= Action item =
Starting with the line that has "Where should I click to: Click the green" and finishing with the line that has "You are a computer-use agent. Image", set down each line below exactly. Pictures are not copied.

= Exercise input =

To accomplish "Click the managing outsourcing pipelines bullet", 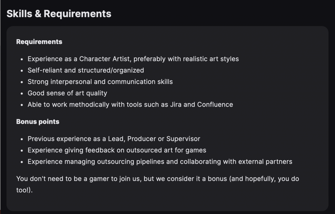I will point(160,161).
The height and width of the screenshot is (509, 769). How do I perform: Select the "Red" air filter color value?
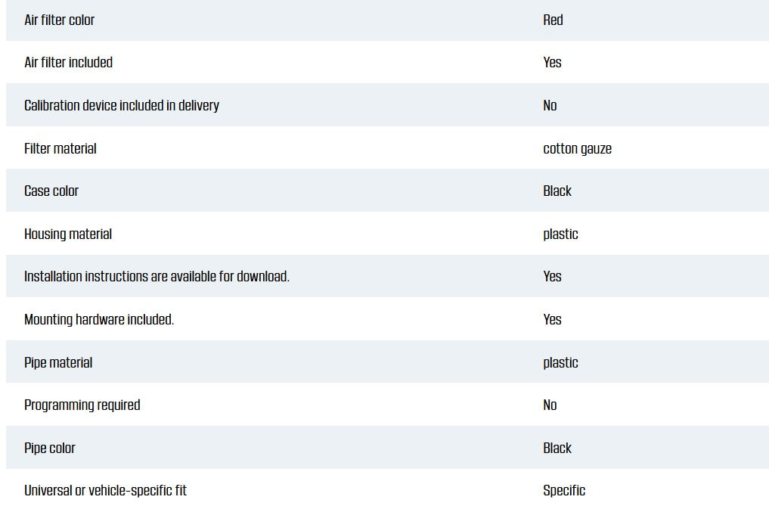(x=553, y=20)
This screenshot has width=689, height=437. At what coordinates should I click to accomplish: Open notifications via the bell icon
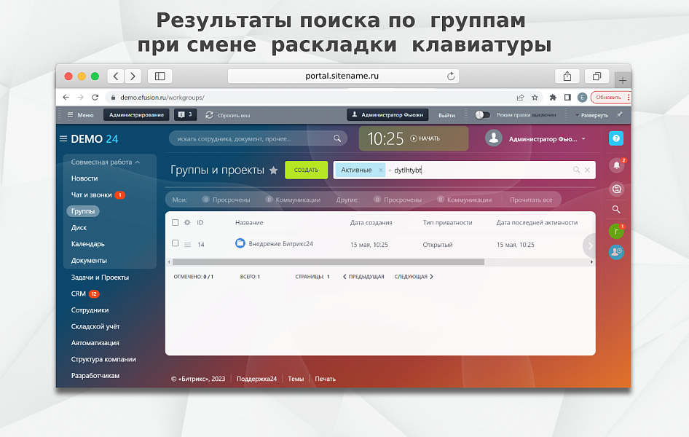pyautogui.click(x=616, y=166)
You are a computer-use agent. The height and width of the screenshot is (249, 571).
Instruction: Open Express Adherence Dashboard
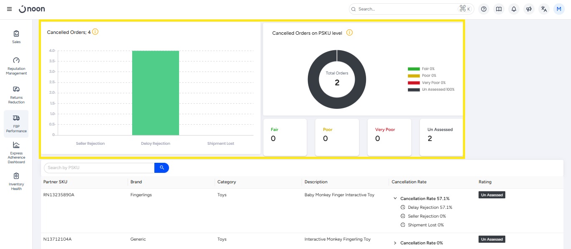(16, 153)
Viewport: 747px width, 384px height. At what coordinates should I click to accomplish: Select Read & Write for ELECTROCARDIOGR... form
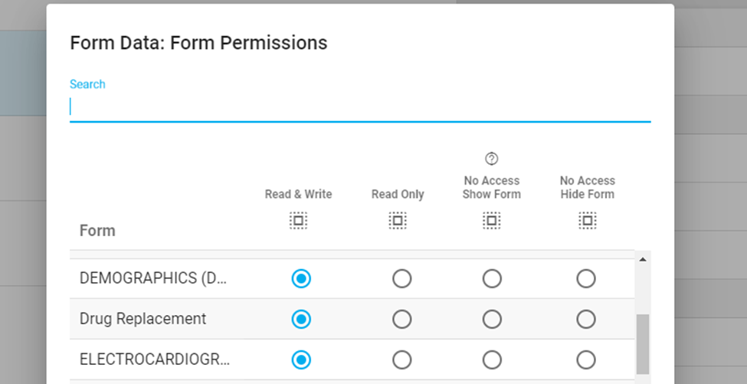(x=301, y=359)
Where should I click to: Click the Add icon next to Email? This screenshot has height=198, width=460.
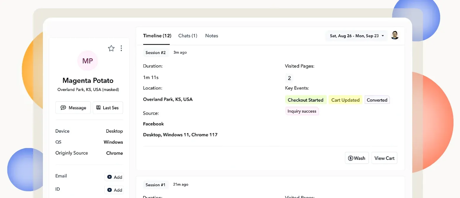pyautogui.click(x=109, y=177)
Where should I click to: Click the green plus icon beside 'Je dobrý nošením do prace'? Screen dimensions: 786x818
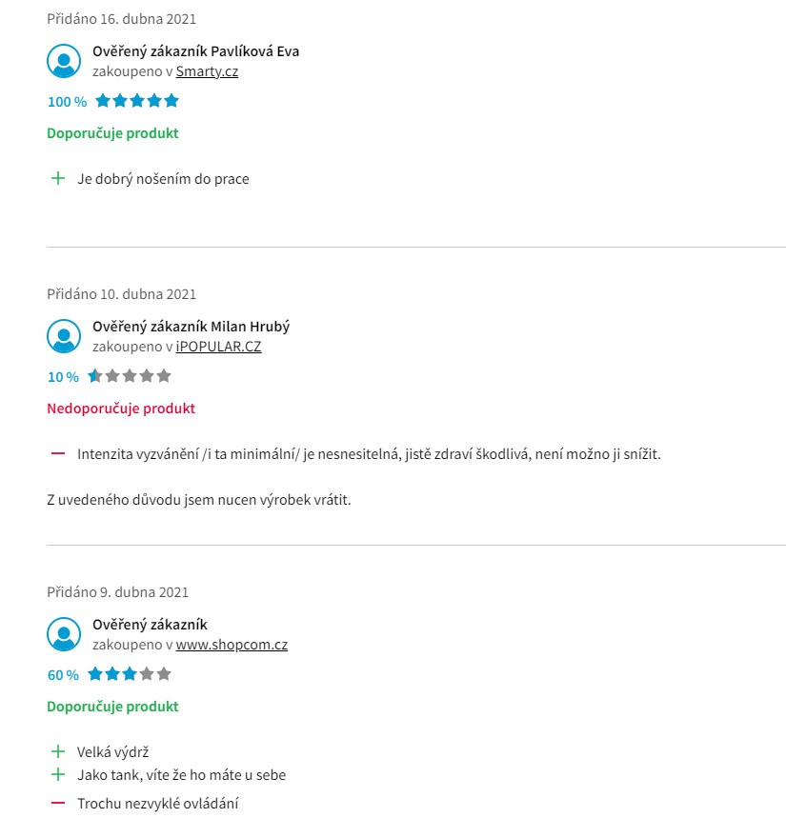[58, 178]
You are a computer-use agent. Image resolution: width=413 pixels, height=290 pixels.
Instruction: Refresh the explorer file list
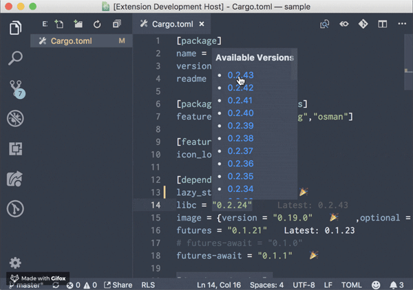click(x=97, y=24)
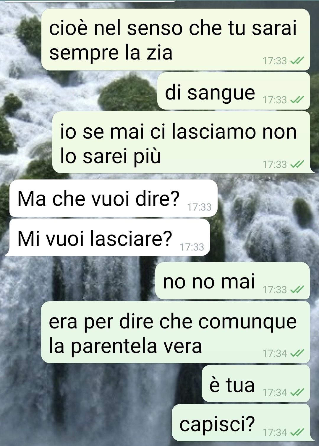Viewport: 319px width, 446px height.
Task: Tap read ticks on 'sempre la zia' message
Action: click(x=297, y=61)
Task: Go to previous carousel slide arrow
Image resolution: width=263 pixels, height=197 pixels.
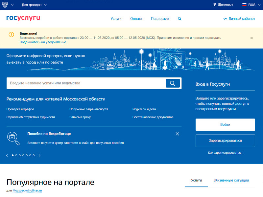Action: pos(7,155)
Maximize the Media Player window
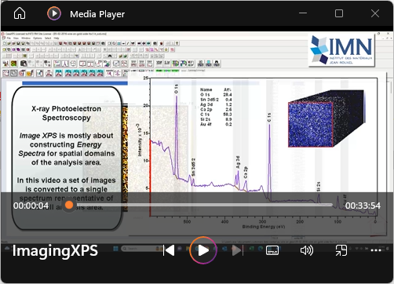This screenshot has height=284, width=394. click(339, 13)
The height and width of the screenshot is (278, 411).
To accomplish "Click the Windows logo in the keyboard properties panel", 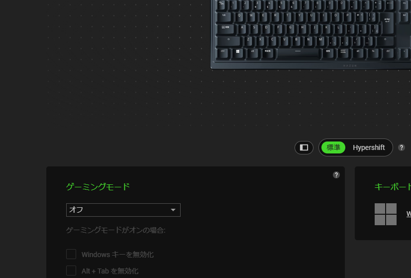I will pos(385,214).
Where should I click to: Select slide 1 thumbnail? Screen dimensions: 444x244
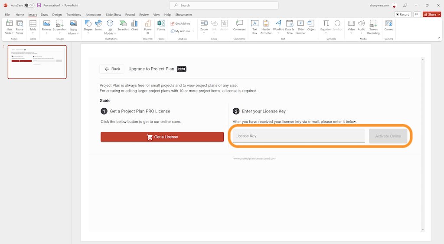(37, 62)
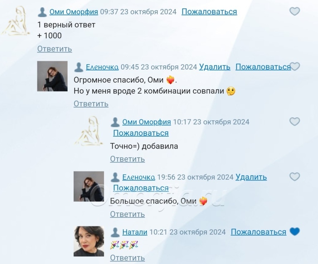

= Answer section =
Where should I click to: Click the green plus icon beside 'Je dobrý nošením do prace'? Screen dimensions: 786x818
[58, 178]
You are a computer-use agent. Image resolution: width=413 pixels, height=290 pixels.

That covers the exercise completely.